Discipline is putting on your running shoes and getting yourself out the door when you absolutely don’t feel like it. Discipline is going back to work after you’ve failed. Discipline is getting back on Match.com after a heartbreak. Discipline is gong back to chemotherapy after the last session made you so sick you’d rather die. Discipline is taking your Welbutrin when what you really want to do is bury yourself in a bottle of Grey Goose.

Hebrews says, “Now discipline always seems painful rather than pleasant at the time, but later it yields the peaceful fruit of righteousness to those who have been trained by it” (Hebrews 12:11).  “Therefore lift your drooping hands and strengthen your weak knees and make straight paths for your feet…” (Hebrews 12:12).

“[Jesus] for the sake of the joy that was set before him endured the cross, disregarding its shame…” The cross was a grave discipline but it wasn’t about the discipline; it was about the joy. We are not about discipline.
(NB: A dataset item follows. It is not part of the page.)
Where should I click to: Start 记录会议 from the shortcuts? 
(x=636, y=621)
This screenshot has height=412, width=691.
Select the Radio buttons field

We are about joy. Discipline is merely the path to joy, the price of joy. We are meant for joy.

An ambulance took Vivian to the hospital Wednesday night. It was soon clear there was nothing the doctors could do. Her family gathered around her. Bill. Bill, Jr. The women— her daughter-in-law, the granddaughters who were in town.

After a time, when the doctors were done with what they could do, the women washed her. They dressed her in her sorority colors. They put a purple headdress on her head. One of her granddaughters said, “Grandmom would never go anywhere without her hair done.” The family gathered around her, and she eventually breathed her last breath.

It was a hard discipline. It was sad, so sad, so hard.

But Vivian lay there in a purple head dress, and you suddenly realized she looked like a queen. She was a queen. And with the sadness there was also a joy.  

This happens more often at deathbeds than you might guess. Not always, but more often than you might think. There is great sadness but also a joy. A harsh discipline but also a joy. A cross but also a joy. It is hard to explain. Great sadness but also joy.

It is what I am counting on.

“[Jesus] for the sake of the joy that was set before him endured the cross.”

What is the chief end of woman and man? What is your chief end and mine? To enjoy God forever.